Art must be collective, he says, if institutions like his “don’t want to become like an island”. Art and politics are also inseparable, De Cock believes. The proof is in the programming. Next year KVS will present RISA (Reckless Idiots Seeking for Absolution) by Junior Mthombeni, which asks, “how can you be resilient through laughter?” One of its most acclaimed recent productions is Mimi’s Shebeen by Alesandra Seutin, a tribute to the legacy of singer and activist Miriam Makeba.
“We don’t have the philosophy of saying, ‘What Shakespeare or Molière are we doing?’” he says. “You can be very proud of having that heritage but we don’t have it. We have Vondel, nobody knows him.” A bust of the Dutch dramatist Joost van den Vondel (1587-1679) surveys the street from the the theatre’s exterior. Just don’t expect any trad revivals of his plays any time soon. “We’re in the now” is the way De Cock puts it. And if they do decide to stage Hamlet one day? “We can fuck up Shakespeare as much as we want and nobody will mind. If we don’t fuck it up, what are we doing?”
He breaks off to recite a few lines from Sonnet 18, recalling a trip to Stratford-upon-Avon in his youth, before putting forward his theory on Brussels’ international reputation for dance, which is regularly showcased at KVS. It is due in part to the absence of one dominating playwright (like Molière in France), he believes. Then there is the 80s wave led by choreographer Anne Teresa De Keersmaeker. But it’s also down to the very nature of the city where so many languages are spoken (KVS use two sets of surtitles for each production) and gesture becomes integral to communication. “This is Babel. Expression looks for other ways.”
We don’t want to always have the power – we share spaces
Michael De Cock
Belgium has elections next year and Vlaams Belang is one of several far-right parties on an upward trajectory in Europe. “If Flanders had an extreme rightwing government, that would be the worst thing. You cannot just say it will pass,” he says. “It will be a big problem for many vulnerable people. We cannot let that happen.” Vlaams Belang’s goal is Flemish independence – does De Cock see that on the horizon? “Not in my time – it’s too complicated. I’m Flemish but against separatism. I stand for working together, for joining, not for exclusion.”
His outspoken views – which include disagreeing with the rightwing politics of one of his own board members – are a contrast to those arts leaders who prefer management-speak. And while De Cock happily admits to his own ego, his vision for KVS is admirably collective. “The time of the big directors who claim an institution and say, ‘This is mine and all this goes to me and I block the venue for three months,’ … that’s over. It’s not the way to the best result.”
During Covid, when UK arts freelancers weren’t sufficiently supported by either the industry or the government, De Cock did what he could to keep his freelance workforce active. Paying the artists, after all, is an investment in the future and keeps them in the profession. Some of the actors performed in hospitals and schools. His determination to reopen the theatre according to his own timetable, while other venues were closed and waiting for the green light, led to the government working directly with them to use KVS as a test case.
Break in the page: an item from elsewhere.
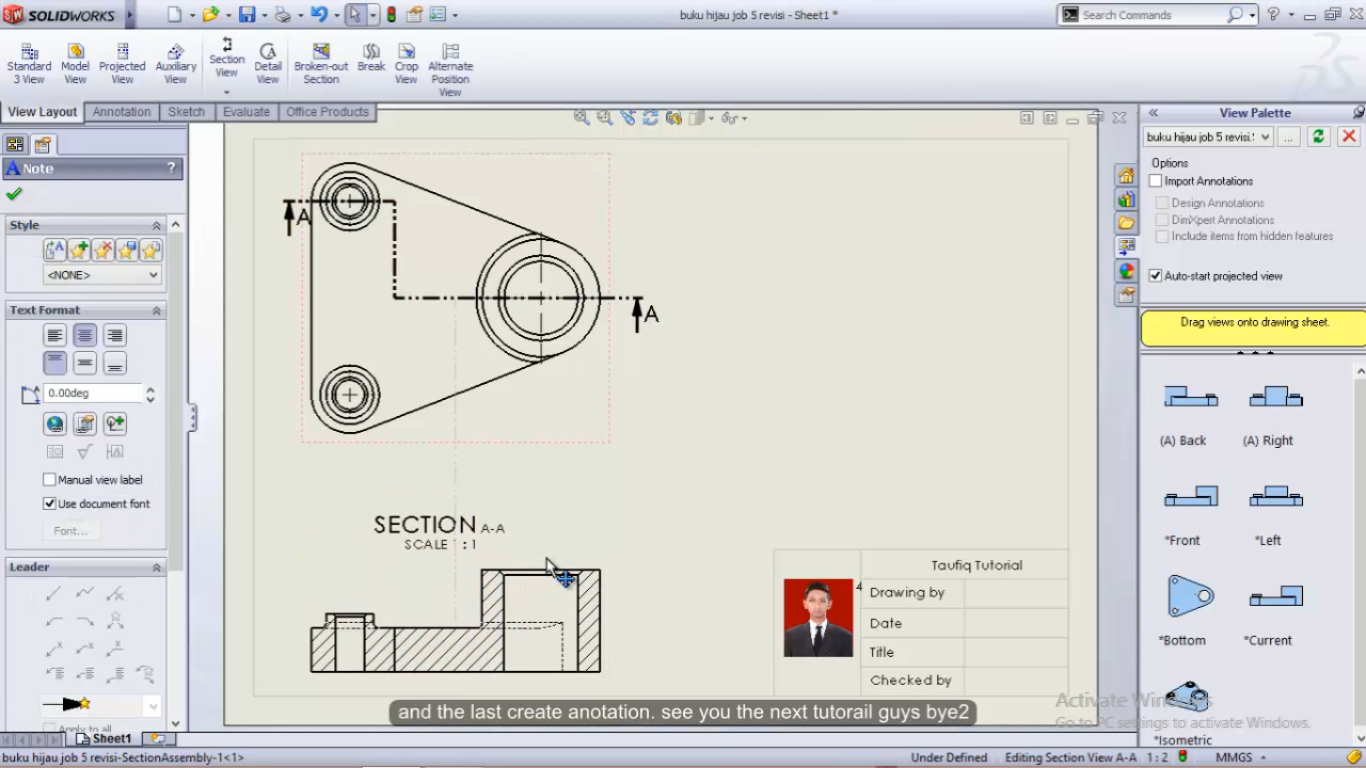Refresh the View Palette list

(x=1318, y=137)
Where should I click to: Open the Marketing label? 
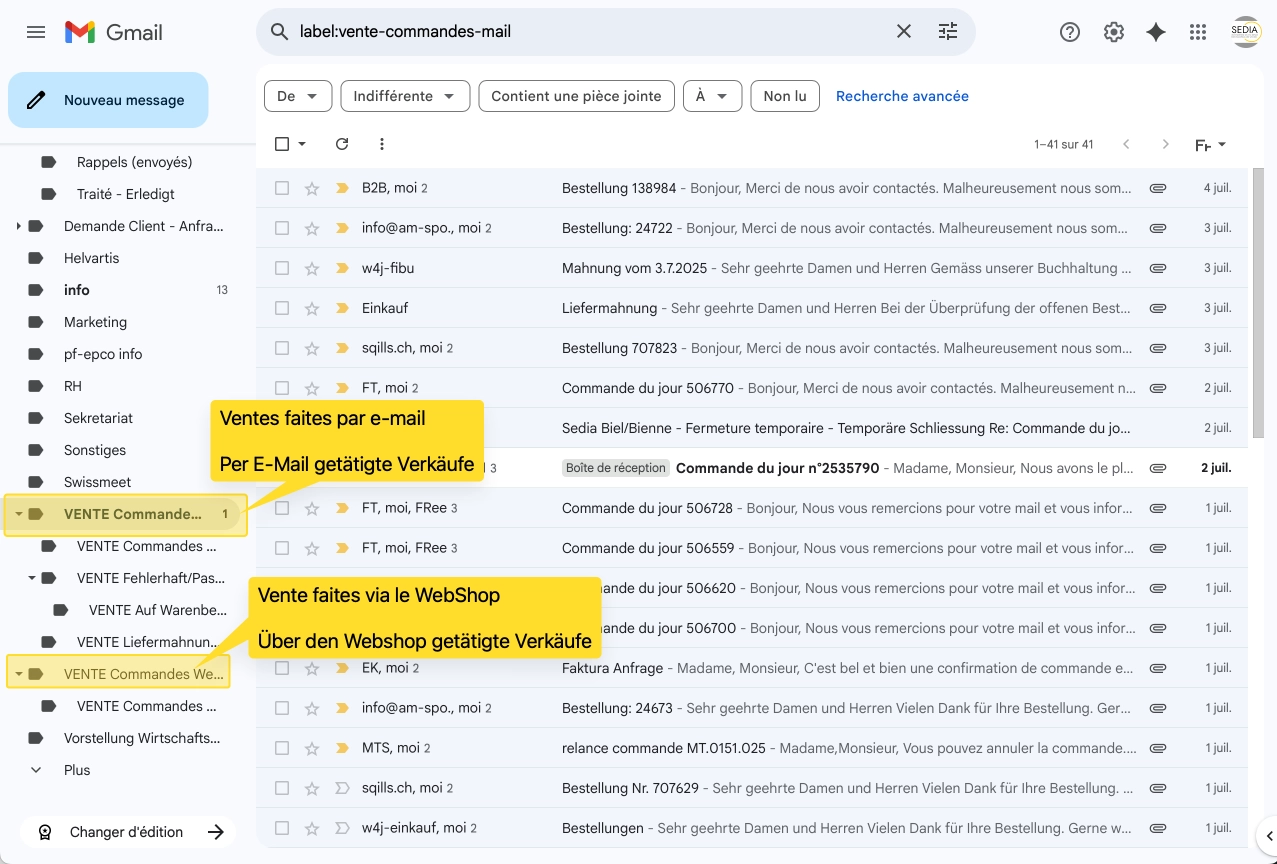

“I think it was incorrect not to label us as an essential service,” he says frankly. And when theatres were closed but educational institutions remained open, he and the choreographer Wim Vandekeybus and slam poet Lisette Ma Neza went to teach theatre in schools. Now, when an artist is given six months of work at KVS, four of those may be creating a show and two may be for teaching. “Theatre should be used in more ways every day ideally,” he says. And above all else? “You have to protect the artist,” he says. After all, he adds: “We’re not here to look at the walls!”